Exercise brief: Pull out each line below that contains the string "Screen", matching its case exactly.

Information given:
+ + +
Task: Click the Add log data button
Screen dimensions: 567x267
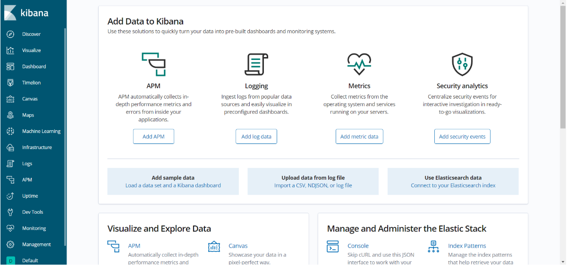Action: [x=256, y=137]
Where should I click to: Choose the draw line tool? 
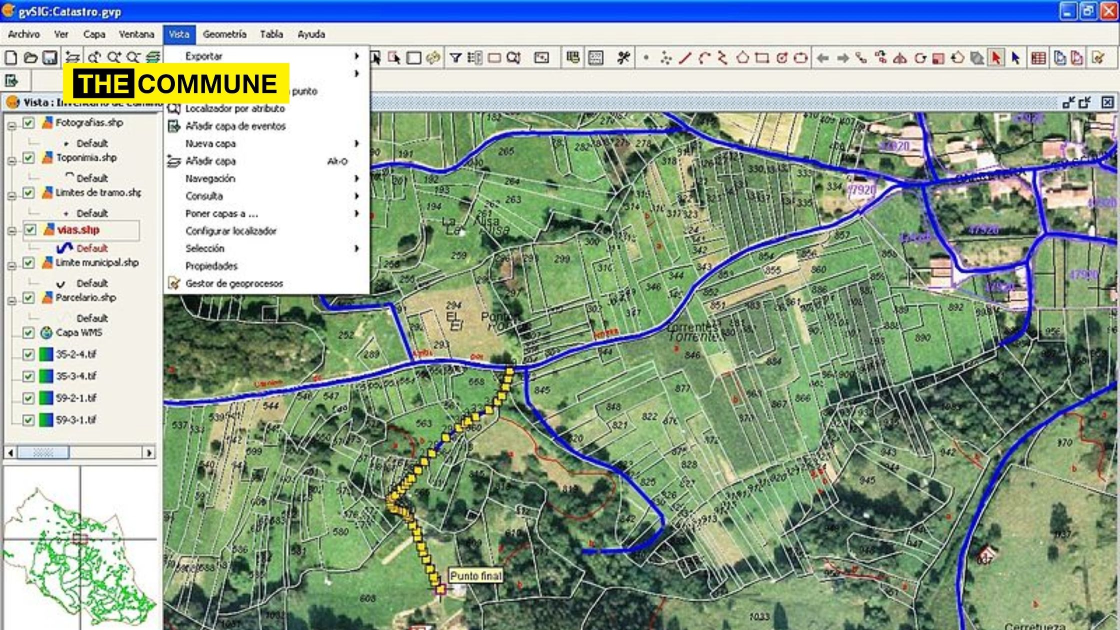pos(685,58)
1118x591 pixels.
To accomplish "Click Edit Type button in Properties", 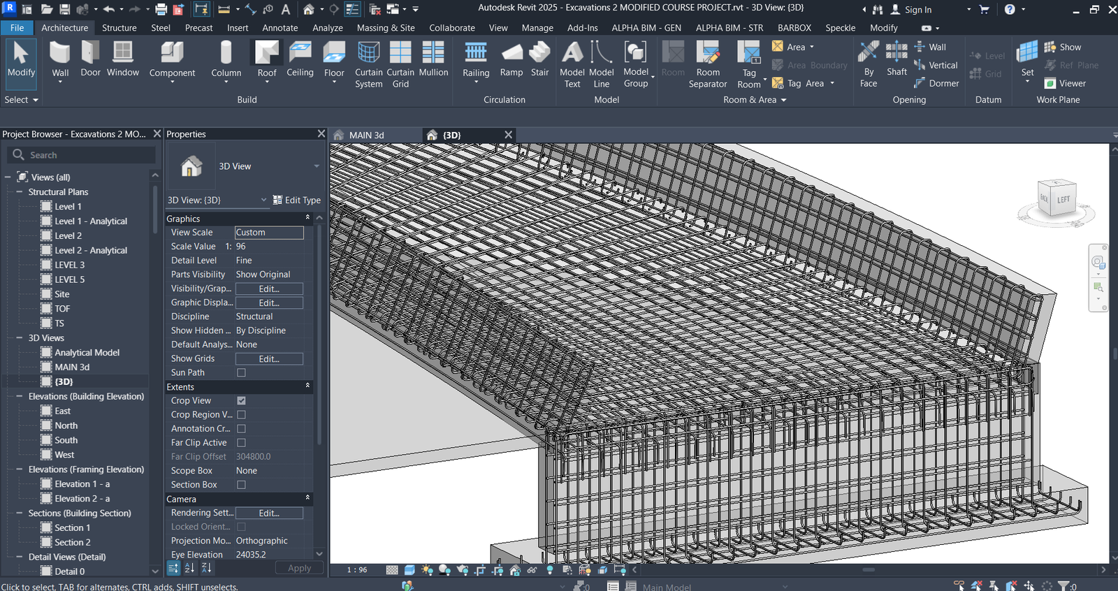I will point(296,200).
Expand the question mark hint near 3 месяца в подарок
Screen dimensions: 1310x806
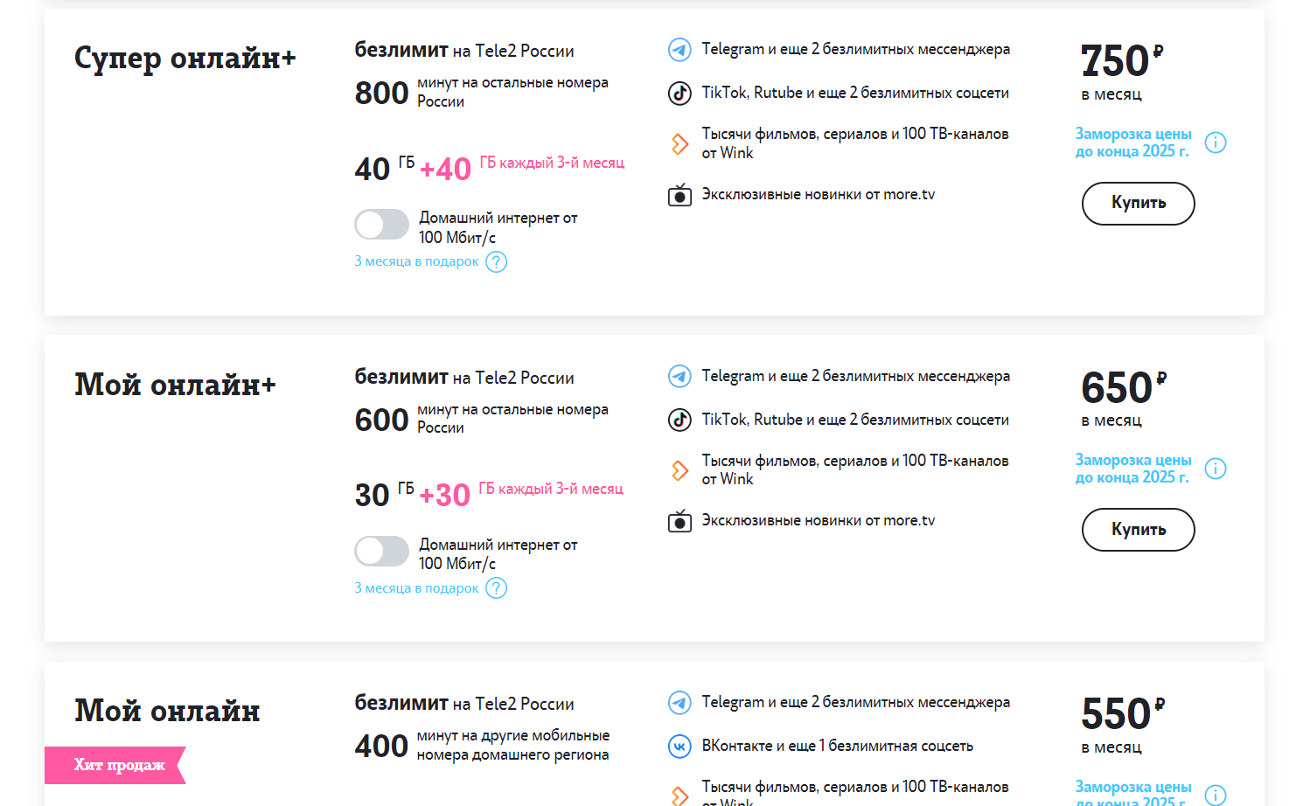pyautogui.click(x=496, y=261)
+ + +
Full output:
Screen dimensions: 567x267
Screen dimensions: 1310x806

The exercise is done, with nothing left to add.